----- Text section

June 2, 2013

  • Xanga

    (Reposted from the Archives, written on the event of my 7-year Xangaversary.)

    In May and June of 2003, I was a substitute teacher at my old high school.  I didn’t have a teaching degree yet–not even my bachelors’–but it was a private school and they were hurting for subs, and I was hurting for the 75 bucks a day they were willing to shell out for me to run glorified study halls.  So I babysat for people only three years younger than myself, and I wore a tie and people called me “Mr. Russo.”

    When they had me sub for a class that was in the computer lab, I let the kids surf the web once their work was done.  At the time, all the high-schoolers had these weird blog-things called Xangas.  Neopets were out, Xangas were in.  A few of them explained the concept to me.  It sounded interesting.

    About a week later my younger sister, who was still in high school, had a big fight with my mom.  I asked what it was about.  It turns out my sister had gotten some sort of account on some sort of website where (my mother was convinced) she had made public all her private information and no doubt had pedophiles and identity thieves swooping down on her.  I asked my sister what it was called, and she said it was called a Xanga.  I made one myself, just to see how it worked, and when I saw that you could easily keep your private information private, I was able to assuage my mother’s technophobia.

    My sister has long since stopped blogging–not that she was ever an avid blogger anyway.  My mother eventually got a Xanga of her own, and held court for a while as lalalalooneylisa, until real life responsibilities ate all her blogging time.  But I am still here.

    When I started this Xanga, you could not reply to comments.  (People would hold conversations by going to the commenter’s site and leaving a return comment that started with “RYC.”)  There were no “Friends,” only subscribers.  There was no inbox, your private home page looked almost the same as your public page with a few extra buttons.  You had to actually go to your subscribed sites to see if they’d updated lately.  There was no Pulse.  XTV hadn’t even been dreamed of.  Blogrings were one of the only ways to meet like-minded people.  Xanga Premium got you the complete editing tools in your weblog editor, as well as the ability to host photos or have more than three profile pics.

    I’ve met friends here–friends who I’ve since attended their wedding and they’ve attended mine.  My wife first met me here, reading my posts before she’d met me in real life.  We broadcasted our wedding live on XangaTV.

    I’ve had as many as six other Xangas.  One was written by a fictional character from a series of short stories I wrote (an immortal Catholic former Crusader who was now a penitent old bookseller in Brooklyn).  One was my evil alter ego.  Two were anonymous, and two were my troll sites that I used to pick fights and rile up those easily riled up and say things that I myself couldn’t say without offending.  But this site here is my oldest, my main, and I always come back to it.  I’ve had it since June 4th, 2003.

----------

Task description
Rewrite the Xanga post, starting with "About a week" and going on through "my mother’s technophobia.", so that "technophobia" is replaced with "fear of technology". The records that follow have nothing to do with this post about Xanga.

----- Extracted entries

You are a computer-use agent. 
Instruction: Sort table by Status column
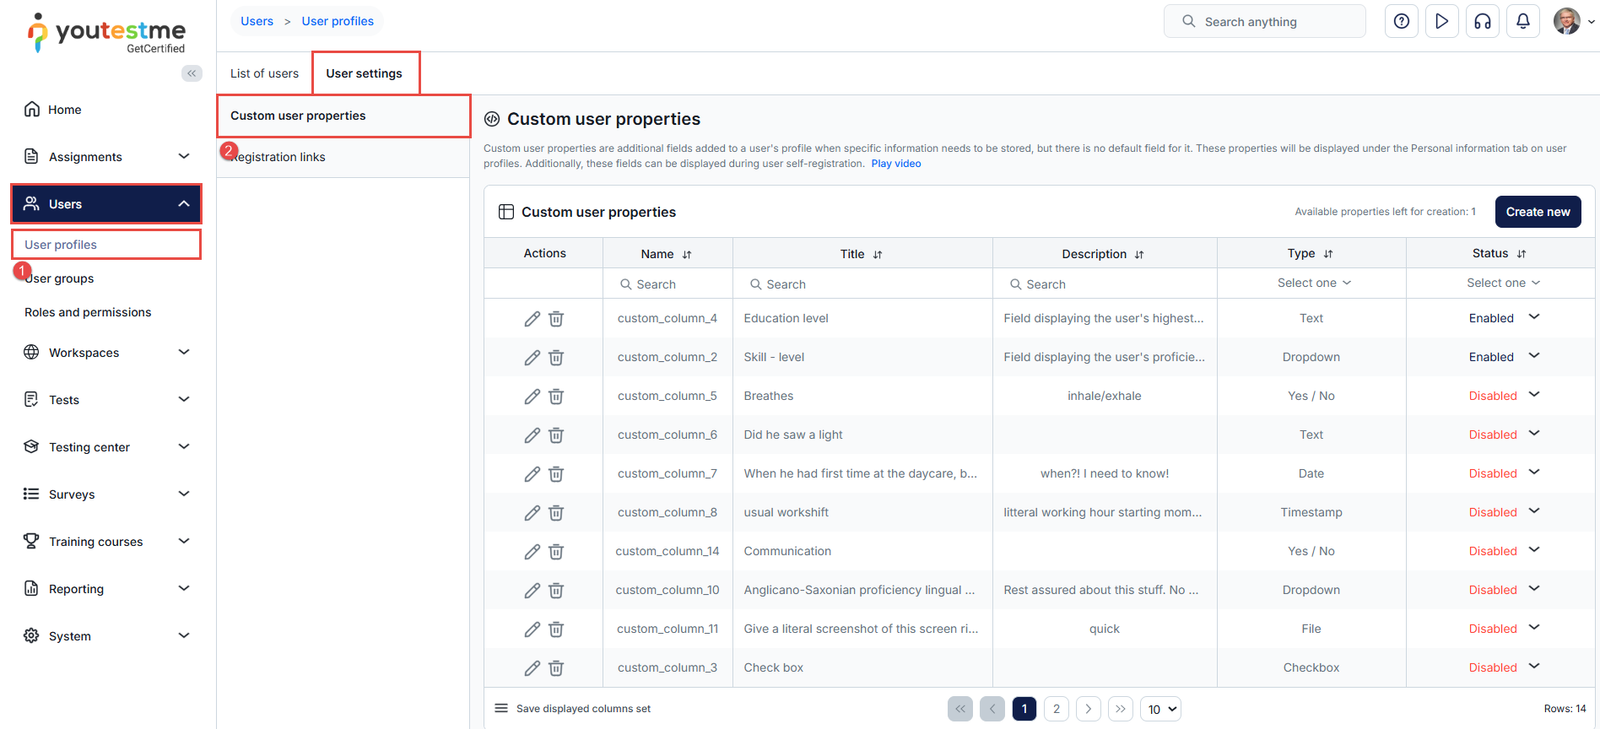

----------
----- Extracted entries

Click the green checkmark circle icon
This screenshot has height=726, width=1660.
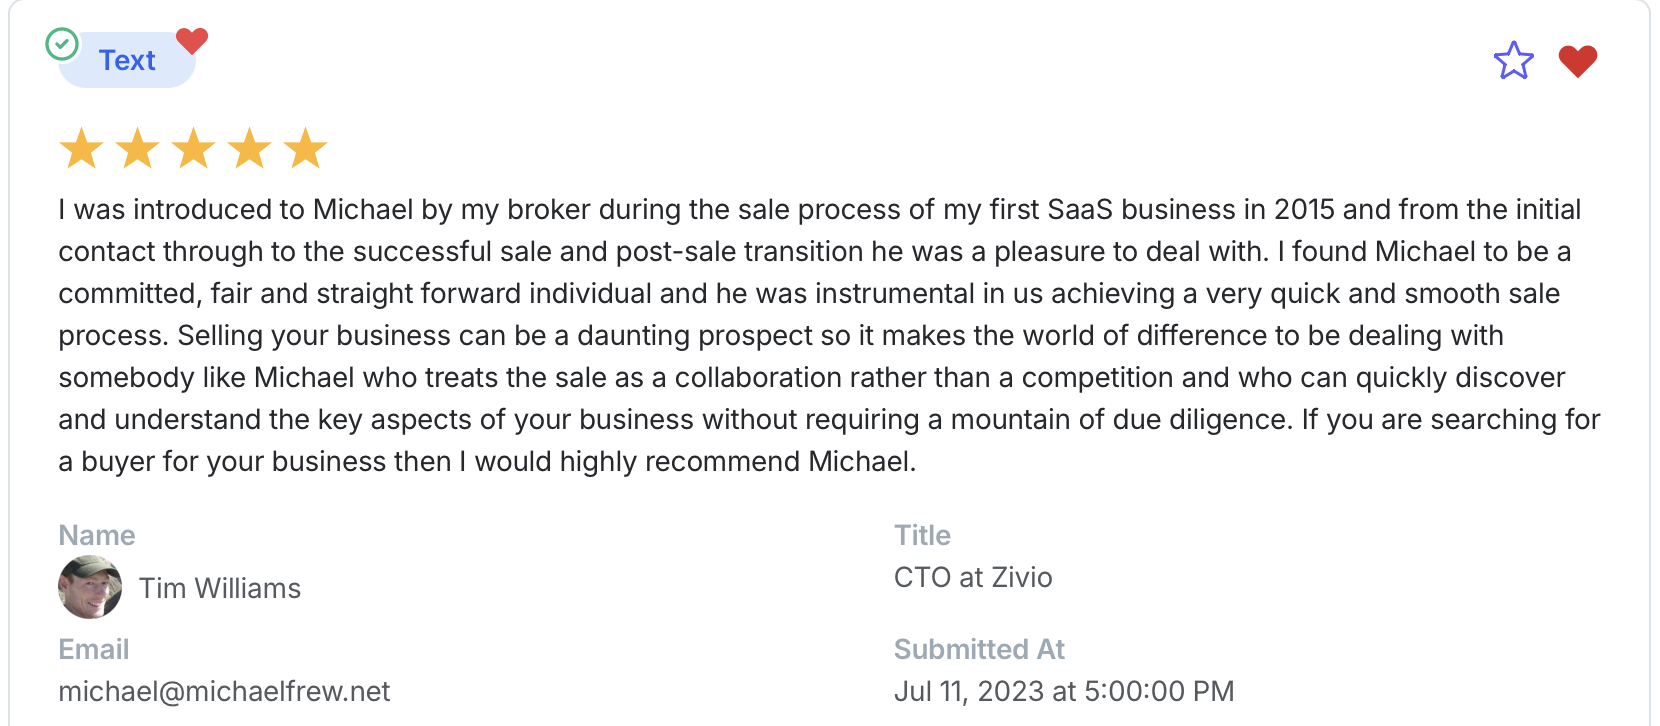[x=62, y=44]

----------
----- Extracted entries

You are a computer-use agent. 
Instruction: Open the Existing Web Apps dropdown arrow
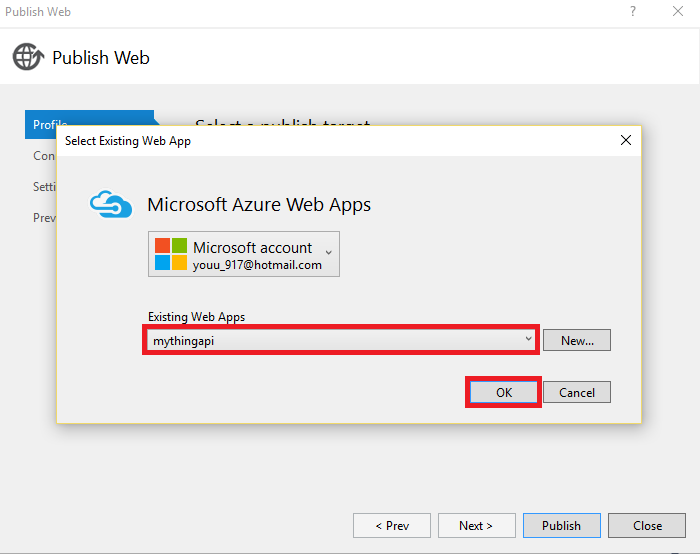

----------

Output for this task
About a week later my younger sister, who was still in high school, had a big fight with my mom.  I asked what it was about.  It turns out my sister had gotten some sort of account on some sort of website where (my mother was convinced) she had made public all her private information and no doubt had pedophiles and identity thieves swooping down on her.  I asked my sister what it was called, and she said it was called a Xanga.  I made one myself, just to see how it worked, and when I saw that you could easily keep your private information private, I was able to assuage my mother’s fear of technology.